少しの違いでも全く違う

上図は、相掛かりからの進展で△5三同歩と成桂を取った局面。ソフトの評価値-509で後手有利。

駒割りは銀と桂香の交換ですが、すでに終盤に入っているので駒の損得はあまり関係ありません。

後手から△7九龍とされると詰めろになるので▲4八玉とすることになりますが、この組み合わせはセットみないた感じなので、先手としては少し忙しい局面です。

7三の成銀を6筋に近づけると詰めろになるので、対局中はまだいい勝負かと思っていましたが、少し後手の方が指せているようです。

実戦は▲6三成銀△4二銀▲7五飛△7九龍▲4八玉△7四歩▲同飛△2五桂で、ソフトの評価値-1642で後手優勢。

終盤力は将棋で結構大事ですが、このような局面の棋力を上げるというのは結構難しいです。

どのような方法だと終盤力が上がるかが、自分でもよく分かっていません。

将棋の詰む詰まないというのは詰将棋みたいになるので答えが出てきますが、その一歩前の 寄せの形を目指す というので手が広いです。

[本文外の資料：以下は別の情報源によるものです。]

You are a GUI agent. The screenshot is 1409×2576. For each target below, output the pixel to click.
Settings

最短距離の寄せの形を目指すのか、最短距離でなく確実な手で寄せを目指すか、もう少し受けに回って駒を蓄えてから寄せの形を目指すかなど手が複数あることが多いですが、だいたい終盤は時間がないような状態がほとんどなので、結局はその局面の直感になることが多いです。

本局は先手は▲6三成銀から普通の手の流れですが、後手は△7四歩と打ち捨てて▲同飛に△2五桂と詰めろをかけてきます。

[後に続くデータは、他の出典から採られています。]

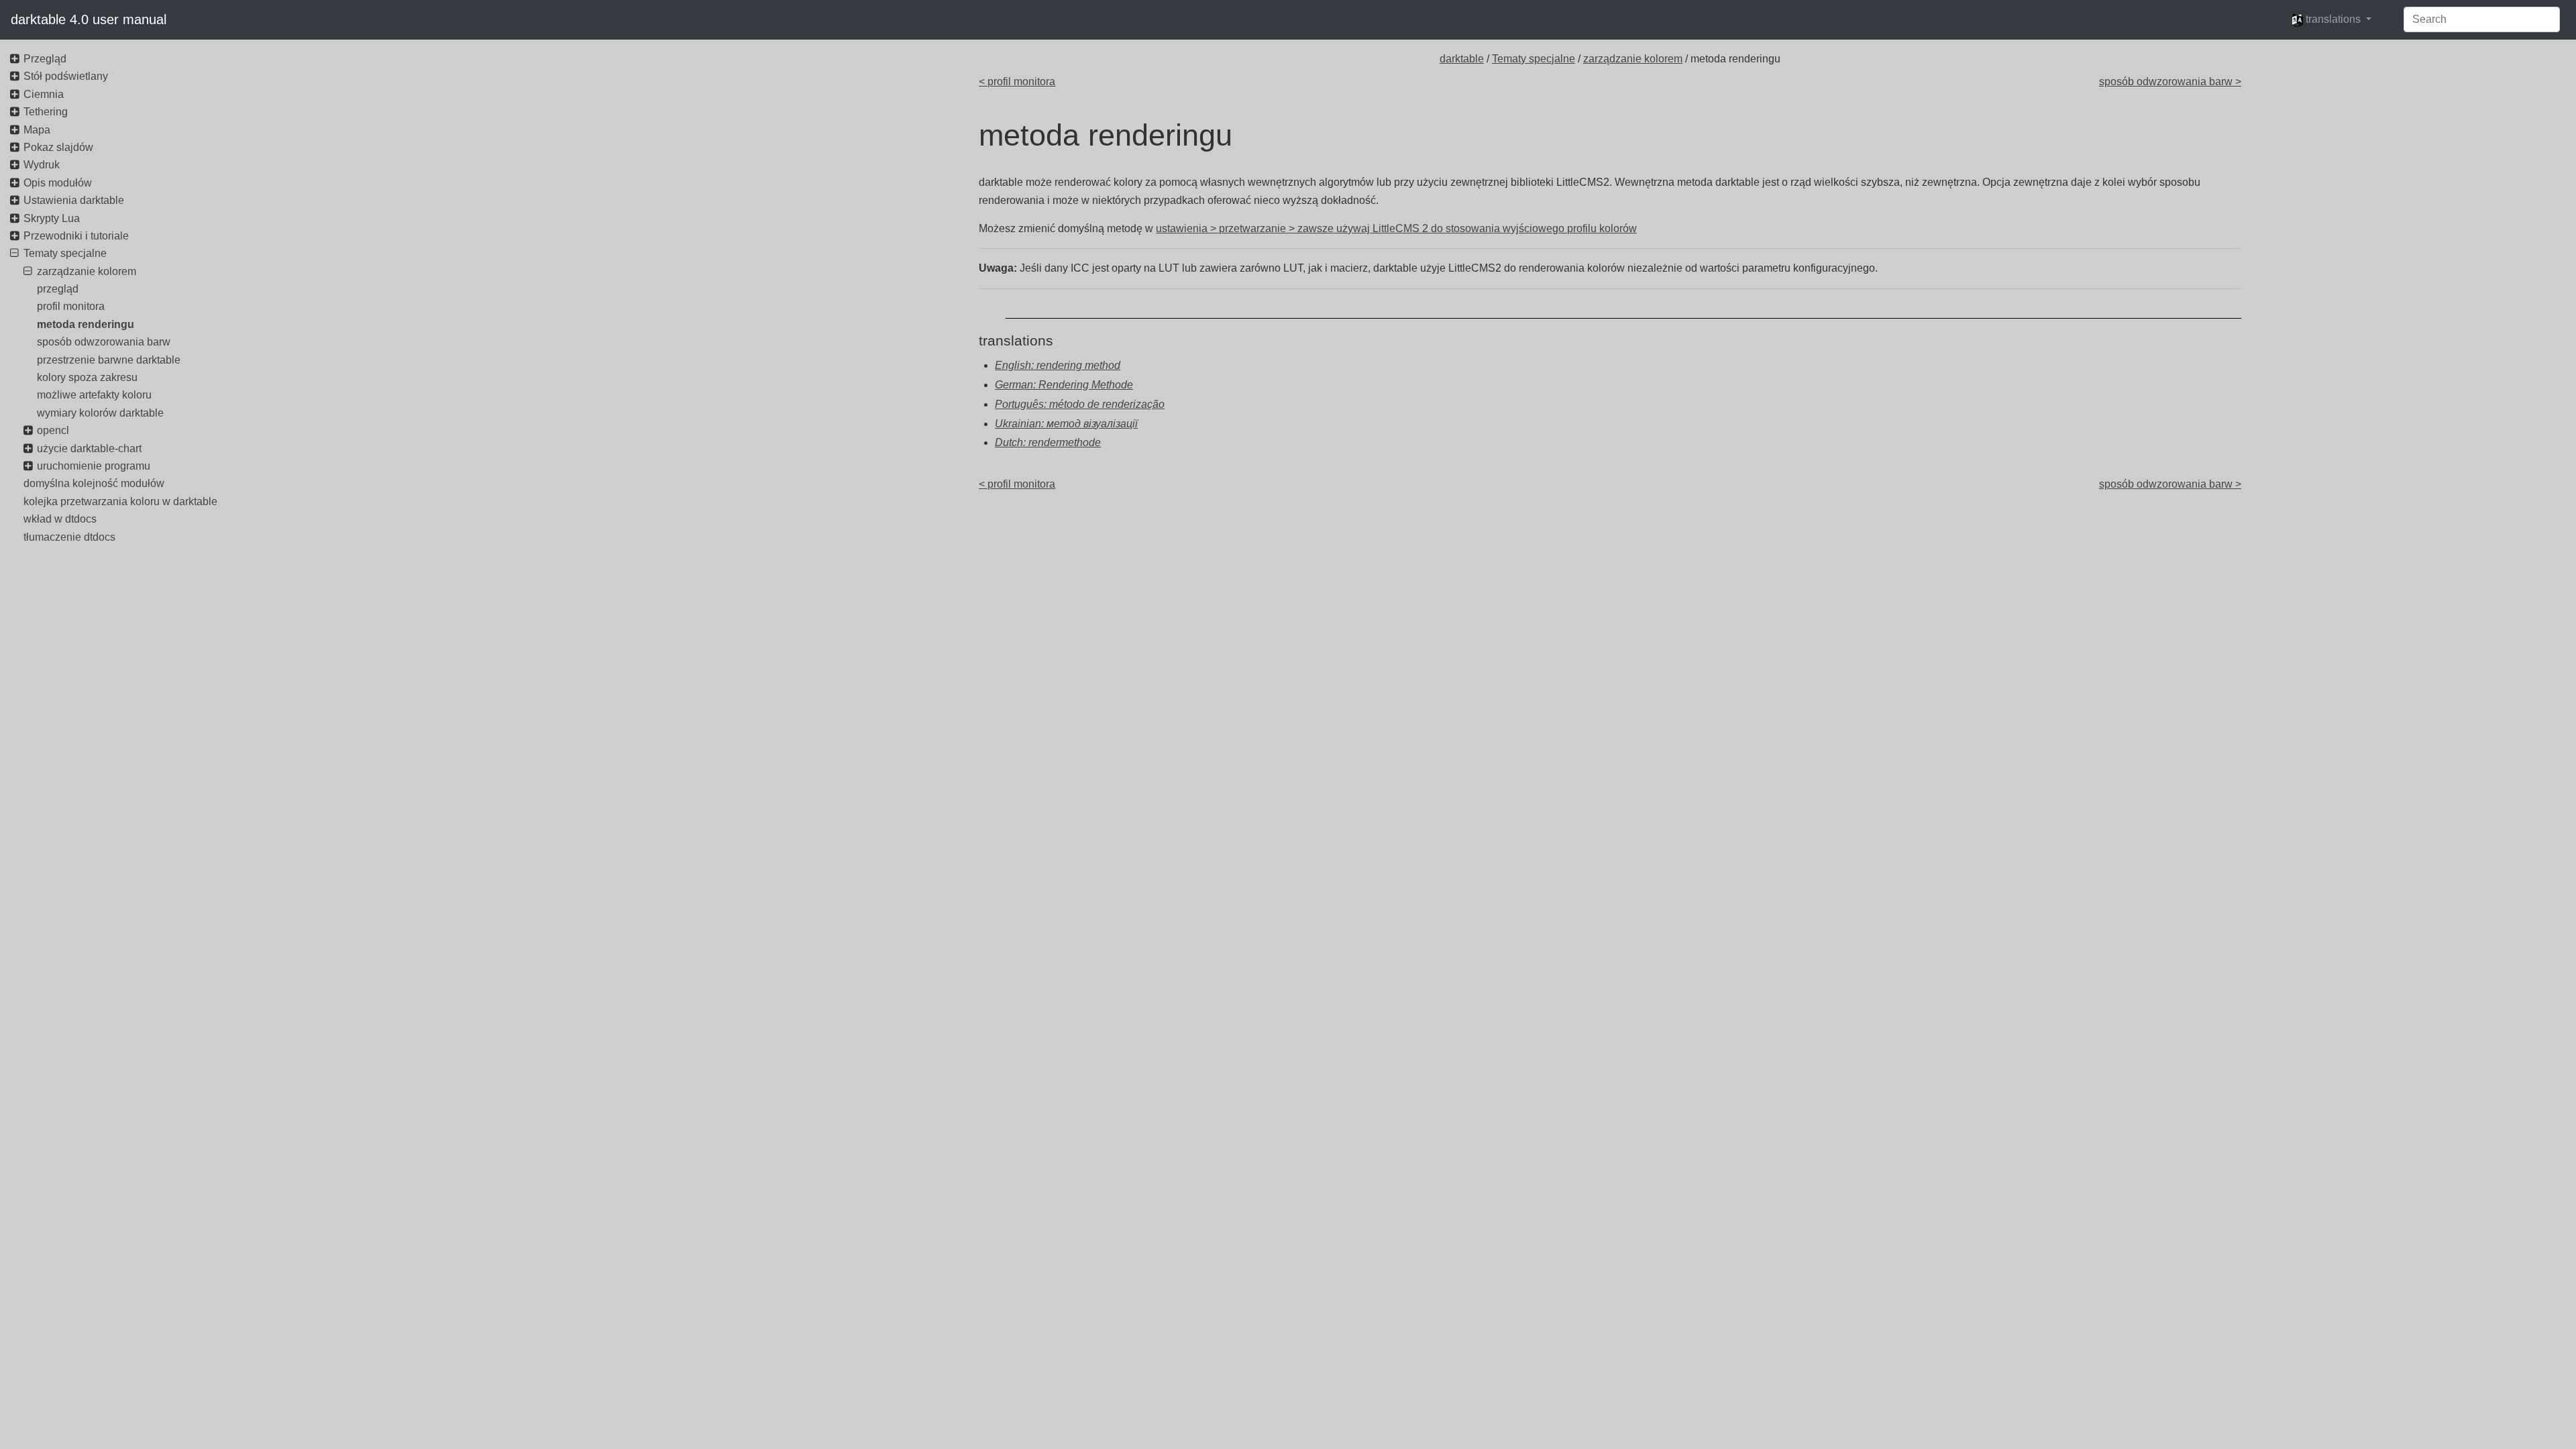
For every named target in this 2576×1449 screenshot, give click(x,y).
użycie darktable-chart (89, 448)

△2五桂は△5八金からの詰めろで、▲同玉なら△6八龍で詰み、▲同金なら△3九銀で詰みです。

後手玉も少し危ないようですが、▲5二成銀でも▲5二金でも▲7一飛成でも後手玉に即詰みはありません。

このような進行は相手が間違えてくれれば別ですが、比較的分かりやすい展開だったかもしれません。

比較的分かりやすいというのは、普通の手なので考えやすいということです。

▲6三成銀では▲6二成銀がありました。

▲6二成銀△4二銀▲4八玉△7九龍▲2四歩△同歩▲7五飛で、ソフトの評価値-254で互角。

この手順は実戦と似ていますが2か所違います。

1つは成銀の位置で、▲6二成銀として少しでも後手玉に近いところにもっていきます。

▲6二成銀だと玉の5一と5二に利いていますが。▲6三成銀だと玉の5二にしか効いていません。

もう1つは飛車を7筋に回る前に▲2四歩と打った手で、△同歩とさせることで2三に空間をあけてことです。

この2つが違うだけで形勢は互角になるのが難しいです。

最初は▲2四歩△同歩の意味が分かっていませんでした。

2三に空間をあけたのは、将来▲2三歩△同金▲3五桂のようなことかと思っていましたが、そんな甘い筋ではなかったです。

▲7五飛に△2五桂なら▲7一飛成で、ソフトの評価値+99986で先手勝勢。

△2五桂は実戦と同じような手の詰めろですが、この場合は▲7一飛成とすれば以下詰みです。

▲7一飛成△5一桂▲5二金△3一玉▲2三桂△同金▲4二金△同玉▲5一龍△3二玉▲4一銀△3一玉▲5二銀成△3二玉▲4一龍まで詰みです。

これは先手がうまくいきすぎな例ですが、▲2三桂と打つのが急所でちょっとした局面の作り方で形勢が逆転するのが将棋は難しいです。

少しの違いでも全く違うのが参考になった1局でした。